Яков Шаус: Мне кажется, что методология изучения нами нашей ситуации не совсем правильна. Мы говорим о явлении, в самом массовом виде существующем уже десять лет, а появившемся тридцать лет назад. Поэтому надо рассматривать его не в статике, а в динамике, развитии.
К тому же оно неоднородно: искусственность концепции Сливняка о спаянной общности видна невооруженным глазом. Не нужны никакие опросы — издаваемые здесь русские газеты, журналы, книги позволяют поставить диагноз, констатировать, что в 90-е годы в нашей общине произошло культурное расслоение. Во-первых, выяснилась расплывчатость понятия «русская культура». Немалая часть репатриантов идентифицирует себя с самой убогой советской масскультурой.
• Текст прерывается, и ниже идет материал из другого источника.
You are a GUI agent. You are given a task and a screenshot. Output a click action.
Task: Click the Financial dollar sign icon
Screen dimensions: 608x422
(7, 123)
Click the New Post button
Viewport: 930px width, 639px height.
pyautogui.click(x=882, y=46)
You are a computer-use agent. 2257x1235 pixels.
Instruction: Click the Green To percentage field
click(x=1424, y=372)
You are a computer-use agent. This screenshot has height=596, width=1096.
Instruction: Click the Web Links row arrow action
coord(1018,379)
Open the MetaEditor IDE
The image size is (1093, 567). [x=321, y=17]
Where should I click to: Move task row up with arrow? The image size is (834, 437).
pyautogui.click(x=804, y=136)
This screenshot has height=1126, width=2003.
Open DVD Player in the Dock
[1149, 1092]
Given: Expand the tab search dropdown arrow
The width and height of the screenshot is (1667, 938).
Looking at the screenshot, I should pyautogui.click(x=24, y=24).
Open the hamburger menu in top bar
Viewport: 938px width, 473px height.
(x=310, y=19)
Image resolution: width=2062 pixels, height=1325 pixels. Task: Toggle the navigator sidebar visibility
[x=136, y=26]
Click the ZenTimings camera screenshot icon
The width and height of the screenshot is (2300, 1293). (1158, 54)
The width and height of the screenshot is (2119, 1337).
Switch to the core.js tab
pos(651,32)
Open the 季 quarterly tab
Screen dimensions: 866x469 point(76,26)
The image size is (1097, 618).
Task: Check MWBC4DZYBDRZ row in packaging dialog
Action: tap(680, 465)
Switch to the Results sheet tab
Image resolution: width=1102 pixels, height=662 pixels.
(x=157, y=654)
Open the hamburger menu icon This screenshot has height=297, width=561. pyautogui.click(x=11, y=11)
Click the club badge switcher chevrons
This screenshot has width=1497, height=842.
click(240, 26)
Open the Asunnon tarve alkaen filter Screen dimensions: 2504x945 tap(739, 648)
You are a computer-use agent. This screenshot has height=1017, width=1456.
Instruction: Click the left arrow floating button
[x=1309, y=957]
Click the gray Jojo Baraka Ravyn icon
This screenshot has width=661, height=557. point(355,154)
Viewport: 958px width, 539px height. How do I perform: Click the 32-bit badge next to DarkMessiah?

Но главное — это далеко не синхронное сближение отдельных слоев русскоязычной общины с израильским обществом. Многие дети репатриантов 70-х годов вообще не говорят по-русски или говорят очень скверно. Да и часть их родителей перешли на иврит и вписалась в чисто израильский круг общения. Сегодня наши дети зачастую тоже не идентифицируют себя с русской культурой, а в будущем эту связь утратят полностью. Репатриантам в возрастном диапазоне условно от 25 до 35 лет удается перестроиться и в языковом отношении, и психологически. Те, кто старше, даже при успешном освоении иврита остаются русскими. Можно ли тут вывести общий знаменатель идентификации?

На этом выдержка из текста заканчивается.